The limitations include a cross-sectional model of the study and a lack of information around context, dose, and frequency of use of psychedelics.

Researchers believe there are several mechanisms through which psychedelics might influence cardiometabolic health, both directly and indirectly:

  • Classic psychedelics may facilitate healthy lifestyle changes associated with cardiometabolic health such as exercise, alcohol and tobacco consumption, and diet
  • Classic psychedelics have been shown to improve mental health conditions associated with cardiometabolic diseases
  • Classic psychedelics have anti-inflammatory and immunomodulatory properties of importance for both mental and cardiometabolic health
  • Classic psychedelics have a high affinity to serotonin receptor subtypes associated with cardiometabolic diseases (serotonin 2A and 2C receptors)

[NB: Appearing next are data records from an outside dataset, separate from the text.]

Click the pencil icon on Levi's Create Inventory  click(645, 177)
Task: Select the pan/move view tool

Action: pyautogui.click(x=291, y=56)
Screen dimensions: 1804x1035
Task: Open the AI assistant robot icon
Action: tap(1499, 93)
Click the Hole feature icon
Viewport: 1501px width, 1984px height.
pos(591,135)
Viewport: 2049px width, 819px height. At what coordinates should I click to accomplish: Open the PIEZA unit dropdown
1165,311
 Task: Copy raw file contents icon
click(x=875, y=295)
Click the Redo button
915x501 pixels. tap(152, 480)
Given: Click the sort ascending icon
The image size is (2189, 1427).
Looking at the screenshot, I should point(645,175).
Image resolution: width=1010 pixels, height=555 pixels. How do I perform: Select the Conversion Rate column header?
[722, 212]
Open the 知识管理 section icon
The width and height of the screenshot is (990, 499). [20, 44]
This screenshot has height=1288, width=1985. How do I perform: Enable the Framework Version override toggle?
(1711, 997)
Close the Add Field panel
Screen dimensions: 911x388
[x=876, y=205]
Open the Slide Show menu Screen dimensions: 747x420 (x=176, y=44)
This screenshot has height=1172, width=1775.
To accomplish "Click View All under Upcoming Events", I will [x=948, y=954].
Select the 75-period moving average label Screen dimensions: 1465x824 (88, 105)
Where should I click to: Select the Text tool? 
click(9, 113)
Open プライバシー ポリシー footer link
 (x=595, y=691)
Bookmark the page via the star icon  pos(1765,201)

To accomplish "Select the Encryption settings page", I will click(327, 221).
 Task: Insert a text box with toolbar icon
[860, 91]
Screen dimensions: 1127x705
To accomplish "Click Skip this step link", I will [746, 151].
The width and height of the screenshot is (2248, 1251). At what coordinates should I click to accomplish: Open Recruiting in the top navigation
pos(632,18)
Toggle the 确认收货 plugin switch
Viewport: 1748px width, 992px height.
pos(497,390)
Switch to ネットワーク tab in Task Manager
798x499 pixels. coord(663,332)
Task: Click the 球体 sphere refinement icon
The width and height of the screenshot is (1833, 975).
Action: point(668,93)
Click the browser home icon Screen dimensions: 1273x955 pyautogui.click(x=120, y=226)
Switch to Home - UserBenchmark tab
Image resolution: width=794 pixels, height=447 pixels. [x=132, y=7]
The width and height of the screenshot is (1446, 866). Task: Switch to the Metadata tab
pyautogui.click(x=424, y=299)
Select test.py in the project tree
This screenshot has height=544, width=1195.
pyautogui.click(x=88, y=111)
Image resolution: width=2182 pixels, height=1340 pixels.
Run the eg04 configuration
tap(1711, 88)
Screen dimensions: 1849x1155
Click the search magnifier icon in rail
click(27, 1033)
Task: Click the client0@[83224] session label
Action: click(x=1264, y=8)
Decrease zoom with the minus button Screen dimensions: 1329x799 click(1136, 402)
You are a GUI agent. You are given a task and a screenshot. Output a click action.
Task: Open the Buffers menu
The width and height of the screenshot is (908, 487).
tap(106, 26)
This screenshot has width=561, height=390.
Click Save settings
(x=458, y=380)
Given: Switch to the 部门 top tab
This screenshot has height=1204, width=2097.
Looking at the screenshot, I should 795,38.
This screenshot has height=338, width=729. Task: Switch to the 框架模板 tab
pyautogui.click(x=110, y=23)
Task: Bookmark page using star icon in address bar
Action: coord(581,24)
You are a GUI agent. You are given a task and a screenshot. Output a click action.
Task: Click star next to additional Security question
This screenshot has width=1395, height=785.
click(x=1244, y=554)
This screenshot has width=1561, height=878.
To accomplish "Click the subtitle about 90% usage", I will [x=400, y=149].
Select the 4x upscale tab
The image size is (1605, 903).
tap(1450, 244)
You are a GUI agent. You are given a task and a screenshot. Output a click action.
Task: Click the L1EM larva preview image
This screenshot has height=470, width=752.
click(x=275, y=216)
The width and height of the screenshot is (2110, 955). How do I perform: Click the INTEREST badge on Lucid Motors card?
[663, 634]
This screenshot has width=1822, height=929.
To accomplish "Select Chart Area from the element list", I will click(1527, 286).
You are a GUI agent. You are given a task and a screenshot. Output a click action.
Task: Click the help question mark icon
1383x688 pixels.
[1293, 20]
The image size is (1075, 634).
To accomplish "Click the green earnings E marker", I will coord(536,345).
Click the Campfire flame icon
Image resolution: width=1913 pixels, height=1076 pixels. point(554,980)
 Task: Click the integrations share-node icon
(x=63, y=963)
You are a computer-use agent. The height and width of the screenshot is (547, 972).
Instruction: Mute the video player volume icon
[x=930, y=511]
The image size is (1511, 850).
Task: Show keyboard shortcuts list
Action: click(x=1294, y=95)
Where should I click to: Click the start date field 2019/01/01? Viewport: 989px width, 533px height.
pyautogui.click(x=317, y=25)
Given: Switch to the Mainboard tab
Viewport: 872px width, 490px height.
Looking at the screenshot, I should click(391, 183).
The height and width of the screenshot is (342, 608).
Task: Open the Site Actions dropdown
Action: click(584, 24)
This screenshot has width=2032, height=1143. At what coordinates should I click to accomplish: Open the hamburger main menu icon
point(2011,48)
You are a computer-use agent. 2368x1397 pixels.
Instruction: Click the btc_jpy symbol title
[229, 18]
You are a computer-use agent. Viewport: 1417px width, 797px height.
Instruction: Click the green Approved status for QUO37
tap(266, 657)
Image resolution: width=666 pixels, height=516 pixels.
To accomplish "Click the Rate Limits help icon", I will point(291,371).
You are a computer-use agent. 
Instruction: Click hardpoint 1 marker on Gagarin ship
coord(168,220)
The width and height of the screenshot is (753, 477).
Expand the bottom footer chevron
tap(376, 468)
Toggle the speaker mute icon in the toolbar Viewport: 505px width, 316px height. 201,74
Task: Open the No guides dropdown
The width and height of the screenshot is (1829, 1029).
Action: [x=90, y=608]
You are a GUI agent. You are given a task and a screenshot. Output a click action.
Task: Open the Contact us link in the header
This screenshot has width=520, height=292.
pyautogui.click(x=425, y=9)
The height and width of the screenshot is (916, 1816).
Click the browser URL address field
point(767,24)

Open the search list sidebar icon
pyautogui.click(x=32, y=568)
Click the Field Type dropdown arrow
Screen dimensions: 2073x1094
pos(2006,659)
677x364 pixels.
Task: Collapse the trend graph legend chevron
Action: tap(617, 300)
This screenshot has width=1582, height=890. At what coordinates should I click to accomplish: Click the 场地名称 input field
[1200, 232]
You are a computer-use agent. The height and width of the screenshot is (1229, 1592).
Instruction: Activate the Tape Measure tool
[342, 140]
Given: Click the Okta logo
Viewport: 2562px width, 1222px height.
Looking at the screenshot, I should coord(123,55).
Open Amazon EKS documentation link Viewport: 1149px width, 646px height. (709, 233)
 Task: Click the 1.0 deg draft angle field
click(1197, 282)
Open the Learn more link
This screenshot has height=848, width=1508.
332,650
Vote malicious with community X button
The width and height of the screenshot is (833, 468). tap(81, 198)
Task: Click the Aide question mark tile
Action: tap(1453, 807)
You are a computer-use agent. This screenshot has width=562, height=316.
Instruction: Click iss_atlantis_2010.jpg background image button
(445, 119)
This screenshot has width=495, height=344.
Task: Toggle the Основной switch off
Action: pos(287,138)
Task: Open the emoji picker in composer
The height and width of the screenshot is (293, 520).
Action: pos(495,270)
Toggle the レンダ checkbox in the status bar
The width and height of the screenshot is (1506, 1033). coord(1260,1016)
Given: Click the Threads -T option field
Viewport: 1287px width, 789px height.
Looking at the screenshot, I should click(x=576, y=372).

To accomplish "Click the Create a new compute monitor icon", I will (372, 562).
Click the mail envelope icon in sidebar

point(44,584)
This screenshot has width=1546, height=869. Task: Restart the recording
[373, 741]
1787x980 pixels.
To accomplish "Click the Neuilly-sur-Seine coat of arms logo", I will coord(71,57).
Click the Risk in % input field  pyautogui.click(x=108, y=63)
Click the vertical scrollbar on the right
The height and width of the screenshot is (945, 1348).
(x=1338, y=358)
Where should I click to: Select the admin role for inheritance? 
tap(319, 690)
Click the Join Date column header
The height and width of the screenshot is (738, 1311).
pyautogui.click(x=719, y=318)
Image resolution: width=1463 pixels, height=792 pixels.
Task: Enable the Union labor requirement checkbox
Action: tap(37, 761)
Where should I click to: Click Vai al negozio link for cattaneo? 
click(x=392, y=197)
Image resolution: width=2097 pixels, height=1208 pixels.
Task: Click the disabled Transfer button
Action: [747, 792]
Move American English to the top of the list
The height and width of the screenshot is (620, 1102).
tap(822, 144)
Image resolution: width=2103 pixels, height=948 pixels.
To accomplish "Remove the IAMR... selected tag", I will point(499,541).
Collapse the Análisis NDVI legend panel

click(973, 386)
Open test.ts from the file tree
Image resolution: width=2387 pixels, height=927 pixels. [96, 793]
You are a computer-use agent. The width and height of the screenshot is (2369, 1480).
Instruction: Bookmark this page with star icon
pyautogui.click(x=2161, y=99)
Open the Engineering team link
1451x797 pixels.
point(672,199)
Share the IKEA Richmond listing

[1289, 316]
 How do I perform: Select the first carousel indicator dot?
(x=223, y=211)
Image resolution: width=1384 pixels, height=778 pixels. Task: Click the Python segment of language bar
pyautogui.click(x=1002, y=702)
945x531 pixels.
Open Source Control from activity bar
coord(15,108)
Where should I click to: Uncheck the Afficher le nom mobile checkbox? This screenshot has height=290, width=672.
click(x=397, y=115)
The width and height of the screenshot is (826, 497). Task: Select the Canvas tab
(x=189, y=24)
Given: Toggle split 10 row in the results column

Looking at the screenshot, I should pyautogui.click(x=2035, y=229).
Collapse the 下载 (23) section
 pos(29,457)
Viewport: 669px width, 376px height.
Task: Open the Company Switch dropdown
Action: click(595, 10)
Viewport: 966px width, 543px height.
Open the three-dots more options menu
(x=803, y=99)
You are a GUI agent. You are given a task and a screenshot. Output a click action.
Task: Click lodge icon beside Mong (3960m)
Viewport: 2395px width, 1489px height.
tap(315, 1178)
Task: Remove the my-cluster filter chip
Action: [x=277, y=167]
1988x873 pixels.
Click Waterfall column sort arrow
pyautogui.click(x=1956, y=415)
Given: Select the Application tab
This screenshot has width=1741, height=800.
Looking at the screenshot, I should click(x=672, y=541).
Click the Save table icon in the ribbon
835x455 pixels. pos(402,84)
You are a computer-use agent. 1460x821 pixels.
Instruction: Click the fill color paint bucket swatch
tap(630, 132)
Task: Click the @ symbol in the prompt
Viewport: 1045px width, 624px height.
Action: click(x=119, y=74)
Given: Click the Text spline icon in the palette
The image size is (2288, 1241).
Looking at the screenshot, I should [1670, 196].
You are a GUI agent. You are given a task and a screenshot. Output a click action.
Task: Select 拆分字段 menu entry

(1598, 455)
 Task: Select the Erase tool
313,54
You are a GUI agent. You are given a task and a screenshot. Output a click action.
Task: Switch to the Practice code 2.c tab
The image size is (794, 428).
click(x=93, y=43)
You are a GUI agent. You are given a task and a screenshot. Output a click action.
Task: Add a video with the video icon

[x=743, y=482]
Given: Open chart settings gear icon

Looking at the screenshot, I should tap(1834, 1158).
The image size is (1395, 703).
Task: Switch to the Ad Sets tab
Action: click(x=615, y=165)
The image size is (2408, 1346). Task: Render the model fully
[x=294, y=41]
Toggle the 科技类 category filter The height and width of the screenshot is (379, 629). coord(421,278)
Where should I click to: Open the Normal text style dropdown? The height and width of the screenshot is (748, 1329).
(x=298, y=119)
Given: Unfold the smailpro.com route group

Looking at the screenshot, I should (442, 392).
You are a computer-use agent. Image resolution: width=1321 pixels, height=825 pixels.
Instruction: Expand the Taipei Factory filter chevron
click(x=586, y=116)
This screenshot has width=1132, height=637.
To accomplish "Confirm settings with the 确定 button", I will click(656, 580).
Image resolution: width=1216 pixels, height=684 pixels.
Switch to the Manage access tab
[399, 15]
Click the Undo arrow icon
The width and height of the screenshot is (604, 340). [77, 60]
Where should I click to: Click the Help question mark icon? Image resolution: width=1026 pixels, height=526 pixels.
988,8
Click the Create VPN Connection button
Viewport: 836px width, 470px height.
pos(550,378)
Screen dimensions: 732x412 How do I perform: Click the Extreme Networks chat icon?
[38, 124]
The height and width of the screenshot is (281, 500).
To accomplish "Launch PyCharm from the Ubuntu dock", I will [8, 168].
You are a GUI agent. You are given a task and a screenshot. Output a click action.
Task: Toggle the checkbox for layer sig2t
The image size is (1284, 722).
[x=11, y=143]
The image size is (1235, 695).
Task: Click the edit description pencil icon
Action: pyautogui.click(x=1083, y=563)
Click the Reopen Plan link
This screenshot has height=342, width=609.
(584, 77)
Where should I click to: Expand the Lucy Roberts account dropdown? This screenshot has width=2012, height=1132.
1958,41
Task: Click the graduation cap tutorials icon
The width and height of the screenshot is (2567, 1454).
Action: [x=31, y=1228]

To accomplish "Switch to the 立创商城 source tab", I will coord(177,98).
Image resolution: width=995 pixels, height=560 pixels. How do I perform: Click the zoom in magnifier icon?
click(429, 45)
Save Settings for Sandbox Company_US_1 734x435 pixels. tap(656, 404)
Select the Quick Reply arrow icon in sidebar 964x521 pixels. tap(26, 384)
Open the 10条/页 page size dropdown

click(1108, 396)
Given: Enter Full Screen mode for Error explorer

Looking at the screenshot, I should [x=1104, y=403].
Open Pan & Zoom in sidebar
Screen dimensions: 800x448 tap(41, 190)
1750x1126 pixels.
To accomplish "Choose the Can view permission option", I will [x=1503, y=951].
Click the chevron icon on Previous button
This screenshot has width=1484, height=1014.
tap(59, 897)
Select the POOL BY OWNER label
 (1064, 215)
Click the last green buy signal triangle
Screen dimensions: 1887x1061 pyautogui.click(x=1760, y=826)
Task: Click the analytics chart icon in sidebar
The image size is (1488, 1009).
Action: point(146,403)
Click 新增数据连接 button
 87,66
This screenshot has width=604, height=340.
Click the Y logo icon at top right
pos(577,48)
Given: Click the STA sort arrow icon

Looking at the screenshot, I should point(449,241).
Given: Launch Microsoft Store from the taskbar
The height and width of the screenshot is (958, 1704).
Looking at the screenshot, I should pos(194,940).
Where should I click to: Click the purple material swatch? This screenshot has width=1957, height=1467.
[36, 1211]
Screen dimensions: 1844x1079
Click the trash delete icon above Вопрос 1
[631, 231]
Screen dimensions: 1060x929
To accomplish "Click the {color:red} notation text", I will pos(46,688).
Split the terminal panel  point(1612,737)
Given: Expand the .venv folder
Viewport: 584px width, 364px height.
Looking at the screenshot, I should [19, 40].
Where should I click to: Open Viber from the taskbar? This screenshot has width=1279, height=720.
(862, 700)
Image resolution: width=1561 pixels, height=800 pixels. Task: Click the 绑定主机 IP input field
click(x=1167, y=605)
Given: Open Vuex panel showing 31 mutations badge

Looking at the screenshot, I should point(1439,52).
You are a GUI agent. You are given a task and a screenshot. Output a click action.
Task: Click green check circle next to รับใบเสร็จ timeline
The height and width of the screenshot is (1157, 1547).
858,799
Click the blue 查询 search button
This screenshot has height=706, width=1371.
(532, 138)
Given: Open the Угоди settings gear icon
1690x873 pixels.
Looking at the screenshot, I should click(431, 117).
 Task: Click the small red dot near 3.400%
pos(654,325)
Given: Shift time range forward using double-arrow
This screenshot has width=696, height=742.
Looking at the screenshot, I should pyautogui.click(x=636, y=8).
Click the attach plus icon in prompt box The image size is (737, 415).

“The findings in the present study reveal associations between lifetime classic psychedelic use and lower odds of heart disease in the past year as well as lower odds of diabetes in the past year. It demonstrates the need for further research to investigate potential causal pathways of classic psychedelics on cardiometabolic health (i.e., lifestyle changes, mental health benefits, anti-inflammatory and immunomodulatory characteristics, and affinity to specific serotonin receptor subtypes),” concluded the authors.

“The direction of causality remains unknown,” Simonsson told PsyPost. “Future trials with double-blind, randomized, placebo-controlled designs are needed to establish whether classic psychedelic use may reduce the risk of cardiometabolic diseases and, if so, through which mechanisms.”